CISOs should leverage AI where possible, the report says. That includes:
- using AI to prioritize incidents and reduce time to resolve/mitigate. AI security solutions provide more than just a graphical representation of events, the report notes; they generate a comprehensive incident summary that allows SOC analysts to quickly understand the situation and identify human-operated ransomware targeting mission-critical devices and users, enabling swift and decisive action. Using AI, an analyst can instead assess an encoded command line run on a suspicious device from the incident. What would have taken a junior analyst dozens of minutes and several tools can now be achieved at machine-speed, the report says;
- use AI to scan proprietary or public information for risk assessment;
- use LLMs to scan diverse data (tickets, reports on previous security incidents, playbooks etc.) for themes over time;
- use AI to prioritize work of the IT department, including regulatory compliance, based in part on relevant policies and procedures;
- use AI to augment in house cybersecurity-related datasets by scraping online content for threat intelligence and vulnerabilities;
- use LLMs to generate complete and accurate answers to employee security-related questions.

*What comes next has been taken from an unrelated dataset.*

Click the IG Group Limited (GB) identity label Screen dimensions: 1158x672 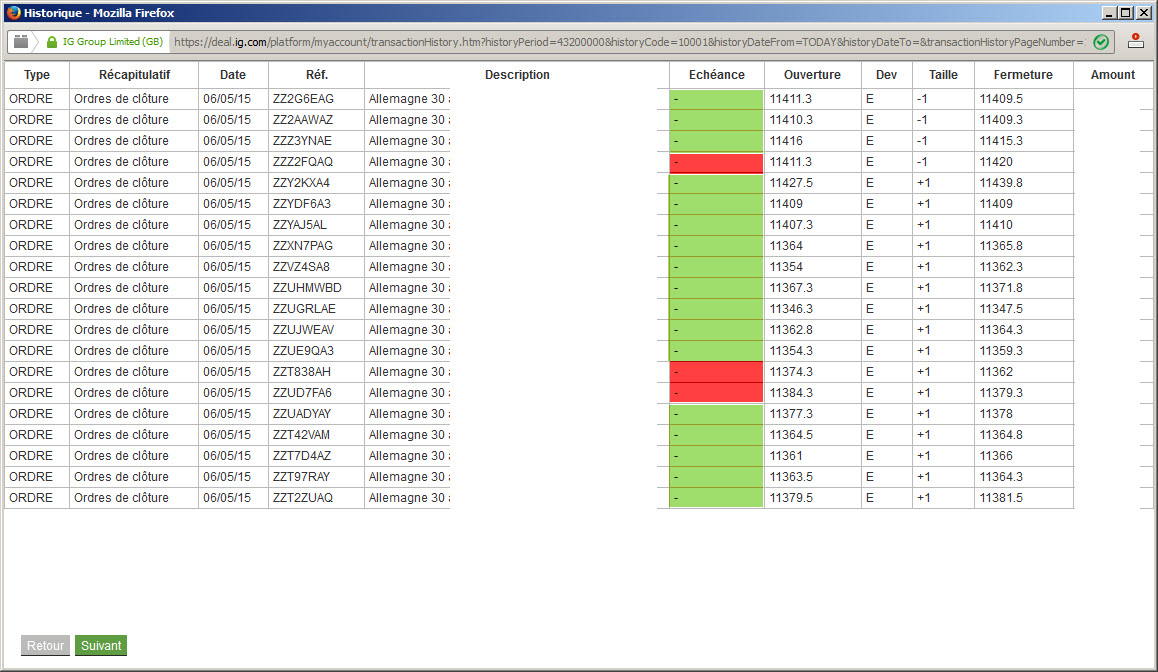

- a security analyst could query an AI system with prompts like, “Triage the following email and point out what you find suspicious,” and then “Based on your investigation create a containment plan.”

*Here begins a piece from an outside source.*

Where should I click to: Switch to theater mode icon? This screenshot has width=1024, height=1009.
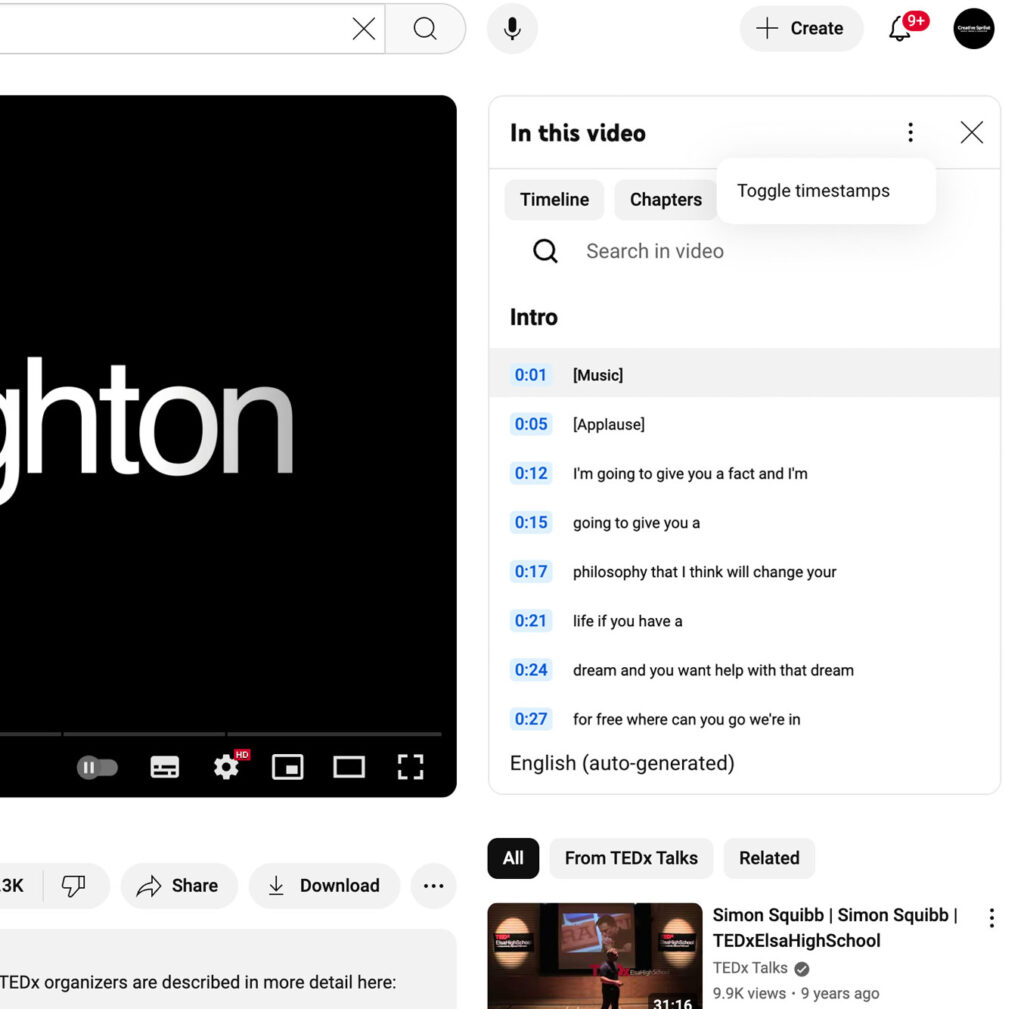349,767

In addition, Jess noted, CISOs have a number of tools they can use such as:
- the Open Worldwide Application Security Project (OWASP) AI Exchange and the AI Security and AI Privacy Guides;
- the MITRE AI Maturity Model and assessment tool;
- the NIST AI risk management framework.
She also pointed out that many countries have AI guidelines for organizations to follow, including the US CISA’s Safety and Security Guidelines for critical infrastructure providers, and earlier this year, the Council of Europe adopted a legally binding treaty for organizations doing business in the European Union that sets out a legal framework covering the entire lifecycle of AI systems.

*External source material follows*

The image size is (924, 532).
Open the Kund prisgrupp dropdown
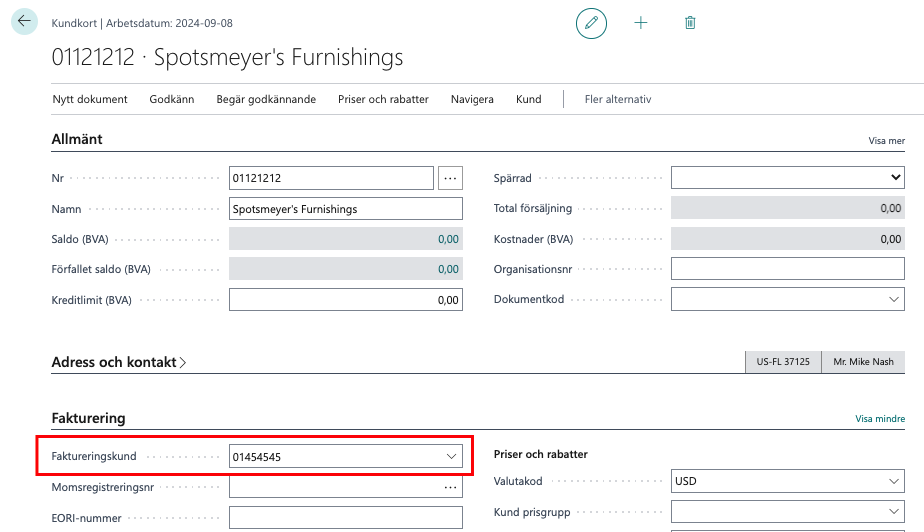[894, 512]
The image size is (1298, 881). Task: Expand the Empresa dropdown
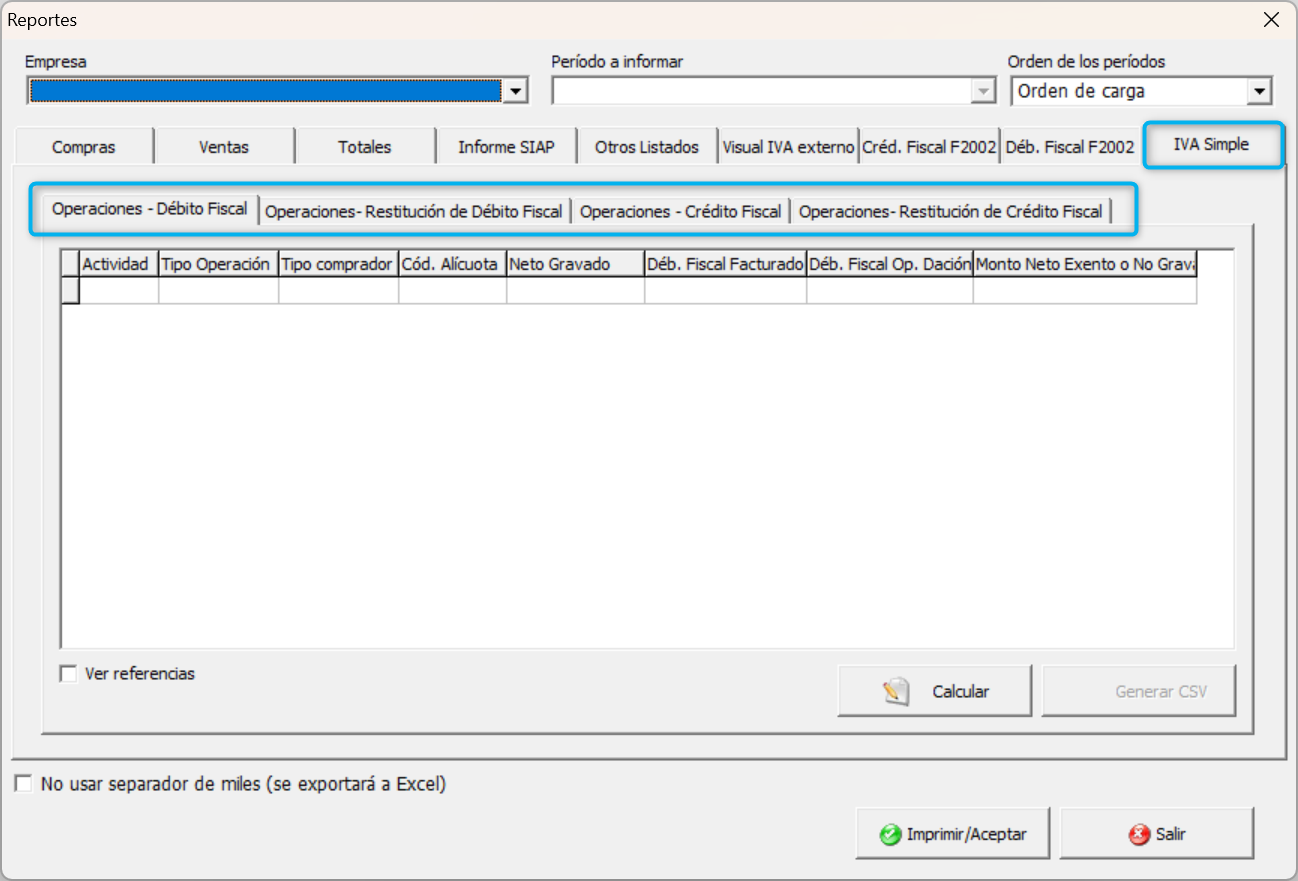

CISOs need to understand how AI will be integrated into their systems and how AI products may interact, Jess said. AI is pretty good for daily repetitive tasks, but if an infosec leader wants to do more, make sure there are guardrails on the outputs — in other words, all recommendations from the system should be checked. Also make sure you understand all the data each AI system will access.
And while AI can create nifty lures and deepfakes that employees may fall for, she added, don’t forget that basic cyber hygiene will still be very effective in blunting the impact. This includes cybersecurity awareness training on phishing, business process rules on funds disbursement and adaptive authentication and access management.